Gov. Ron DeSantis signed a measure last week that raises the age to buy tobacco and nicotine products from 18 to 21. The bill received strong support from both sides of the political aisle in the Florida Legislature, yet public health groups remain strongly opposed it.
What You Need To Know
- The legislation takes the power to regulate youth smoking away from local municipalities and counties
- The bill was sponsored in the Florida House by Tampa Republican Jackie Toledo, 2 others
- The use of electronic cigarettes among high school users soared exponentially over the last decade
- More Politics headlines
“In our view, (doing) nothing is better than this bill,” Susan Harbin, the senior government relations director for the American Cancer Society Cancer Action Network, told Spectrum Bay News 9 hours before the governor’s office announced that he had signed the legislation.
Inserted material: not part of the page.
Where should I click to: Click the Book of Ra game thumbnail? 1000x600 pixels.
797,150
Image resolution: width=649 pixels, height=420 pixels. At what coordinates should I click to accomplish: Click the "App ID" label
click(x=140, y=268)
The main source for the fervent opposition by public health agencies is that the legislation takes the power to regulate youth smoking away from local municipalities and counties and gives it to the state’s Department of Business and Professional Regulation, which they say won’t be nearly as effective in calling out retailers who sell these products to those under 21.
The bill was sponsored in the Florida House by Tampa Republican Jackie Toledo and Miami Democrat Nick Duran and in the Senate by Palm Bay Republican Travis Hutson. Toledo says the measure is an important step in enforcing the age of consent for smoking and vaping and says it will go a long way in reducing such use among youth in Florida.
Gov. DeSantis vetoed what has been described as a similar bill last year, with his main objection being that it banned the sale of flavored liquid nicotine products used in vaping.
The bill was sponsored in the Florida House by Tampa Republican Jackie Toledo (pictured) and Miami Democrat Nick Duran and in the Senate by Palm Bay Republican Travis Hutson.
But Shannon Quinby, eastern regional director of the Preventing Tobacco Addiction Foundation/Tobacco 21, says that the bill differs in “many ways” from the legislation that made it to DeSantis’ desk last year. That bill was sponsored in the Senate by Altamonte Springs Republican David Simmons (who was term-limited out last November).
“The Simmons bill redefined e-cigarettes – vaping products - as tobacco products, consistent with the federal definition. The FDA defines e-cigarettes as tobacco products. So, Simmons bill did that. This bill does not. It separates nicotine products out as if they are distinct, separate and somehow better,” Quinby says.
The mother of five children, Toledo says that while no one know the long-term impacts of vaping, she’s seen “many people” get hurt and even hospitalized from extensive smoking.
The use of electronic cigarettes among high school users soared exponentially over the last decade, and there are currently 3.6 million youth currently using e-cigarettes, according to the FDA. However, the number of teenagers has dropped by an estimated 1.73 million over the last year.
Some of that reduction could be attributed to health concerns after reports surfaced in 2019 of teenagers being hospitalized and, in some cases, dying after vaping. The New York Times reported last fall that many of those cases were linked to vaping cannabis products that had been mixed with certain chemicals
The Trump administration raised the age of smoking tobacco and nicotine from 18 to 21 in 2019, as have at least 30 other states and more than 540 localities across the country (including in Martin and Alachua Counties), according to Tobaccofreekids.org.
Harbin contends that the tobacco industry has for decades pushed for states to preempt local governments when it comes to overseeing teenage tobacco use.
“If our goal is to really make sure that retailers are following the law, then preemption doesn’t make sense,” she says. “You want strong local, state, federal enforcement against retailers, because that’s the most effective way to keep the product out of the hands of youth. The longer you delay initiation, the less likely it is that they’ll become addicted and become lifelong smokers.”
The criticism that the bill preempts local government was defended by Naples Republican Bob Rommel in a House Commerce Committee meeting last month.
“We have over 300 municipalities, 67 counties, and if people had multiple stores and sold multiple products and multiple municipalities for them to file multiple different regulations, it would be impossible for people to do business,” he said.
The bill also carves out an exemption for members of the U.S. military, despite the fact that the Defense Department changed the legal age to smoke in the military to 21 years old.
“If you can sign your name and raise your hand and be handed an M16 and be asked to die for your country, smoking is the littlest thing that you have to worry about,” said Palm Beach County House Democrat Matt Willhite last month.
Other groups that oppose the bill include the American Heart Association and the American Lung Association.